(The Sacred Art Series will feature and explain the artwork which will be included in the Our Lady of Belen Chapel. This painting was commissioned to Spanish artist Raúl Berzosa and will be included in one of the side chapels. The chapel is scheduled to be completed during the 2021-2022 school year.)
St. Jean de Brébeuf was born in Condé-sur Vire, Normandy, in the Kingdom of France, on March 25, 1593. He entered the Society of Jesus in 1617 and was nearly expelled when he contracted tuberculosis and was unable to continue with his studies.
Overcoming the illness, he taught for several years at the Jesuit College of Rouen. In 1625 he was chosen by his provincial to embark on a mission to the territory of Quebec in New France (the North American territory colonized by the French).
Brébeuf mastered the Huron language and published many works of grammar and Huron culture to help future missionaries.

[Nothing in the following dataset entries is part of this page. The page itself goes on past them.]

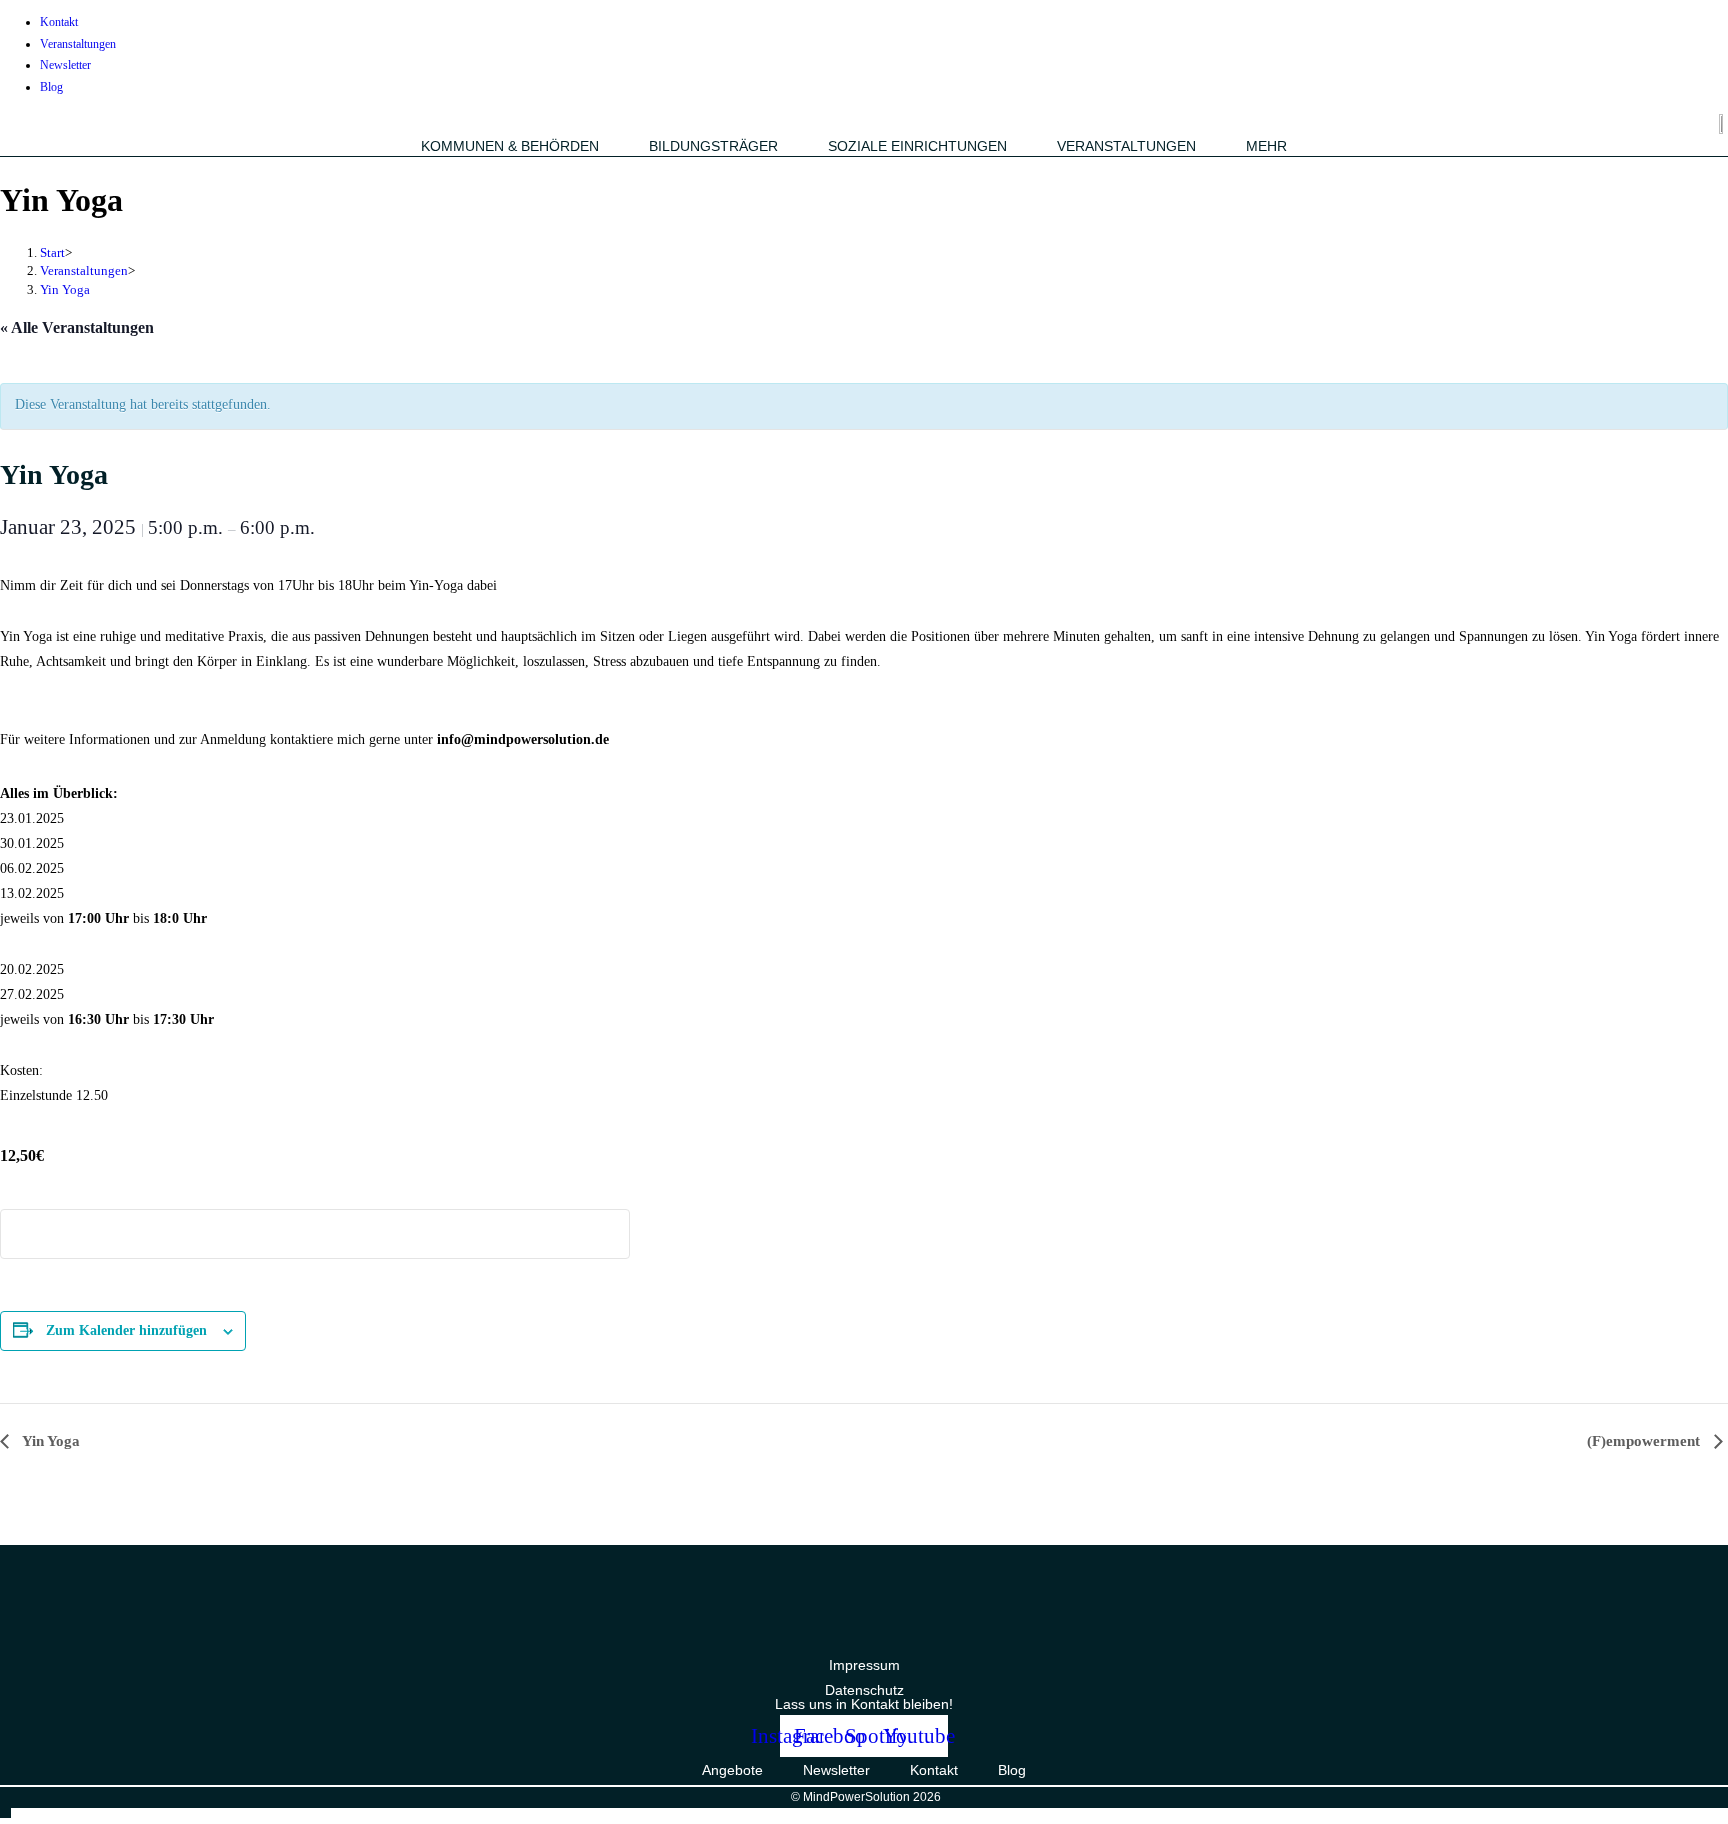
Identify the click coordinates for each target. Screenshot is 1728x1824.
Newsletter (65, 65)
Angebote (732, 1770)
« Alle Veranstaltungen (77, 327)
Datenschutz (864, 1690)
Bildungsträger (713, 146)
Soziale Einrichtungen (917, 146)
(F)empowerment (1645, 1441)
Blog (51, 87)
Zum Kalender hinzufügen (126, 1330)
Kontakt (59, 22)
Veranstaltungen (78, 44)
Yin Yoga (65, 289)
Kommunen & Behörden (510, 146)
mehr (1266, 146)
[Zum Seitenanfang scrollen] (5, 1810)
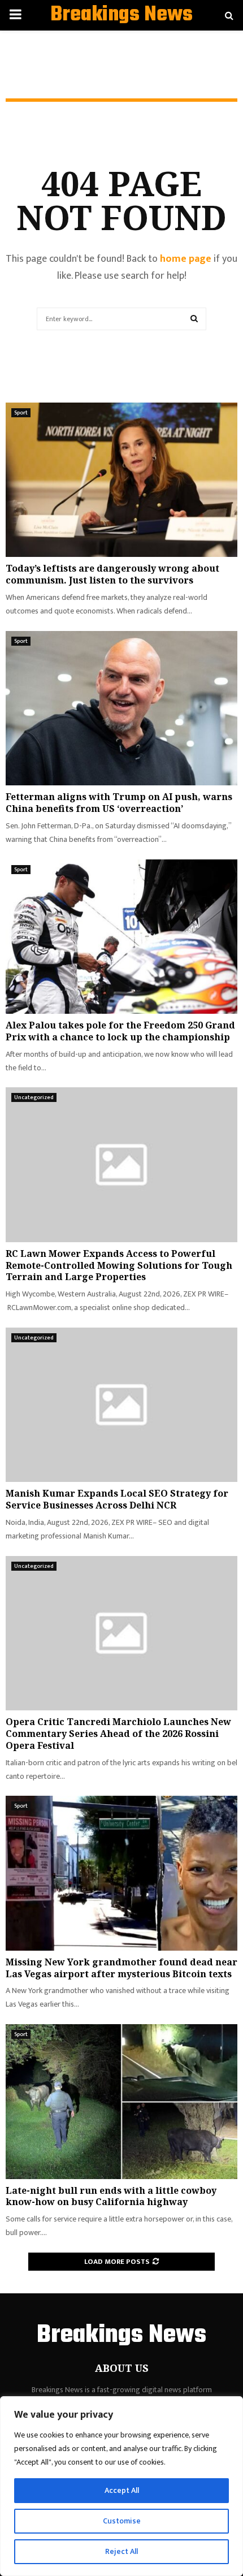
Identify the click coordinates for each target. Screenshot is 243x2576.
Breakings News (121, 15)
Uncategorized (34, 1097)
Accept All (122, 2490)
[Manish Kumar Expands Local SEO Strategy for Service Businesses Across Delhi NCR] (121, 1405)
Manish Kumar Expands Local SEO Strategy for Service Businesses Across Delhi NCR (117, 1499)
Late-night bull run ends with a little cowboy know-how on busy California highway (111, 2196)
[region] (121, 2486)
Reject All (121, 2551)
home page (185, 258)
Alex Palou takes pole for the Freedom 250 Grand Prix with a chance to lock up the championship (120, 1031)
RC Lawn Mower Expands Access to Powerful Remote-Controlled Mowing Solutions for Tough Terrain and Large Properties (119, 1265)
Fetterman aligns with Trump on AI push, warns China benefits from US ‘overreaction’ (119, 802)
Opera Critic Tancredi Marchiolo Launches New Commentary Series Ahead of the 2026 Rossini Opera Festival (118, 1733)
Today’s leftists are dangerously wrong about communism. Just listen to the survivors (112, 574)
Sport (21, 412)
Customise (122, 2520)
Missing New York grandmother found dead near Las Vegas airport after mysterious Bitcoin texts (121, 1968)
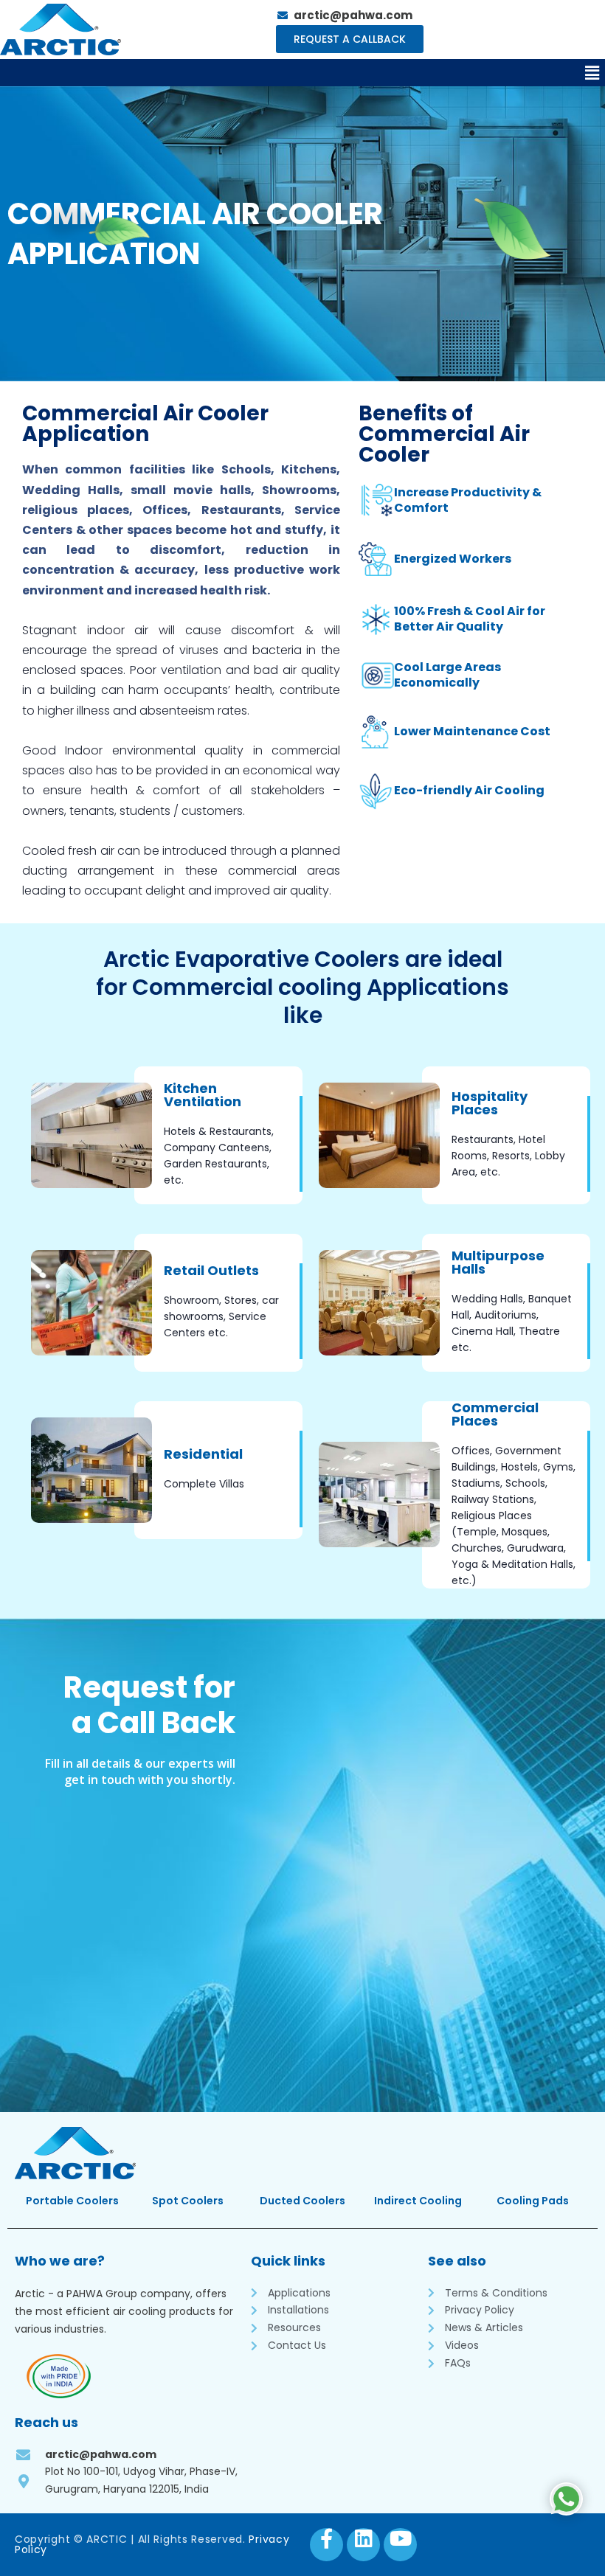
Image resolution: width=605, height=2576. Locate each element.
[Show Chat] (566, 2499)
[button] (592, 72)
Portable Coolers (72, 2200)
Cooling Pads (533, 2200)
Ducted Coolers (302, 2200)
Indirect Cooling (418, 2200)
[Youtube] (400, 2544)
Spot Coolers (188, 2200)
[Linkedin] (363, 2544)
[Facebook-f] (326, 2544)
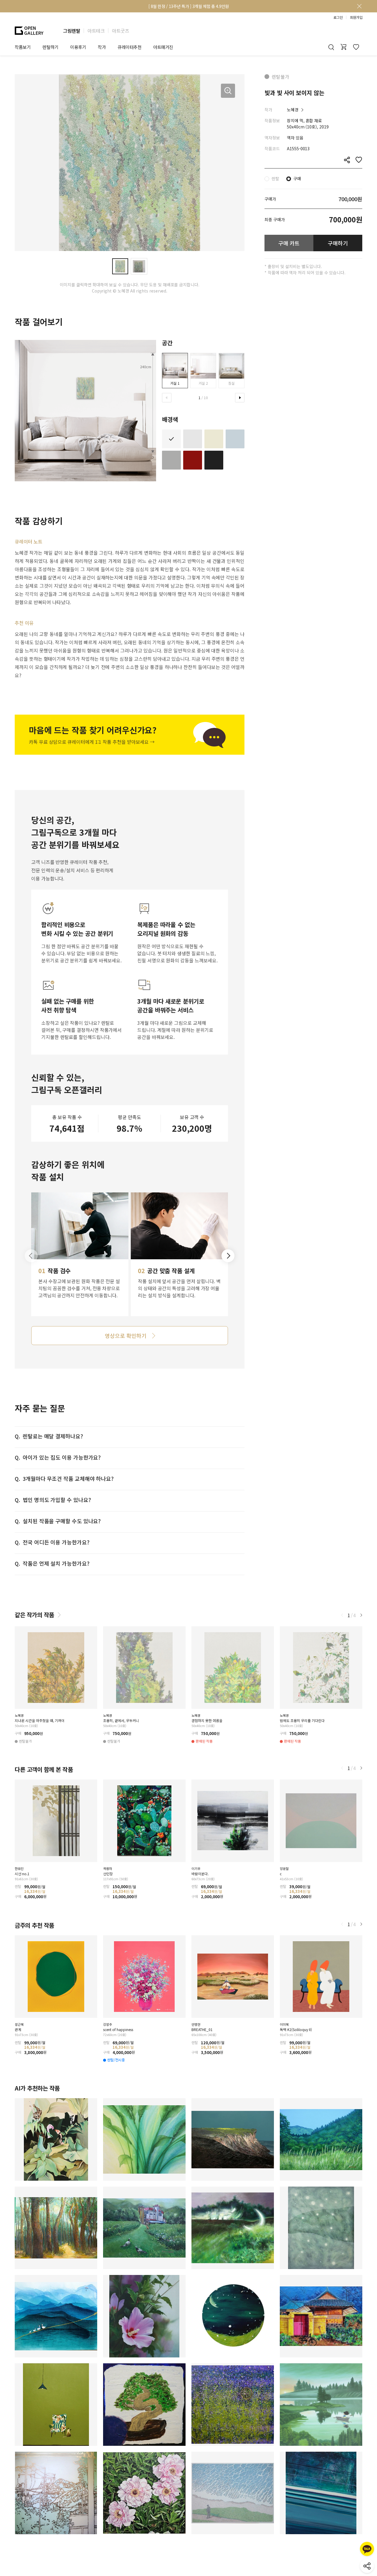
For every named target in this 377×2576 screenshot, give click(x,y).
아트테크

He insisted on inculturation as the best way to evangelize the Natives. He also gave the modern name to the Native American sport of lacrosse because the sticks used in the game reminded him of a bishop’s crozier.
In 1649, the Iroquois Indians destroyed the Huron mission of St. Ignace and Brébeuf was captured. He was tortured by having boiling water poured over his head as a mockery to baptism and his fingers were removed. The Iroquois drank his blood in order to “absorb Brébeuf’s courage.” Throughout his torture, it was reported he was more concerned for the fate of the other Jesuits and the captive Native converts than for himself. He died on March 16, 1649.
Brébeuf was beatified in 1925 and later canonized by Pope Pius XI on June 29, 1930, along with several Jesuit companions. He was eventually proclaimed one of the patron saints of Canada by Pope Pius XII.
Martyrdom: Brébeuf’s martyrdom was a long and particularly painful one. The painting depicts the moment he is tied to a stake and burned. In addition, there is a pot of boiling water on one side. The Natives used the scalding water to pour over the saint’s head mimicking the practice of baptism. Around the saint’s neck is a collar of hatchet heads. These had been stoked in the fire and placed around Brébeuf’s neck. Over his shoulders, the saint is wearing the remnant of his cassock. Around his waist, he wears Native clothing, a symbol of the missionary’s insistence on practicing inculturation to evangelize.
IHS: The saint is portrayed looking up to the symbol of the IHS illuminated by the sun that tries to peer through the clouds and smoke. I-H-S are the first three letters of the name of Jesus in Greek. This moniker had quickly become the symbol of the Society of Jesus.
St. Gabriel Lalemant, S.J.: In the background to the left is the distant image of St. Gabriel Lalemant, faithful companion of Brébeuf. He too was captured by the Iroquois, along with Brébeuf and endured similar tortures and death. His image is portrayed humbly looking down as he is bound hand and foot in preparation for his martyrdom.
Angel(s): The angels are wearing red and white loincloths representing the colors of the flag of Canada. They hold the phylactery with the phrase, Dieu est le témoin de nos souffrances et bientot notre grande recompense (“God is the witness of our sufferings and soon our great reward”), a phrase Brébeuf wrote in a letter to his companions. The angel located on the right side of the painting is depicted as a Native American child and holds a palm branch, the symbol of martyrdom.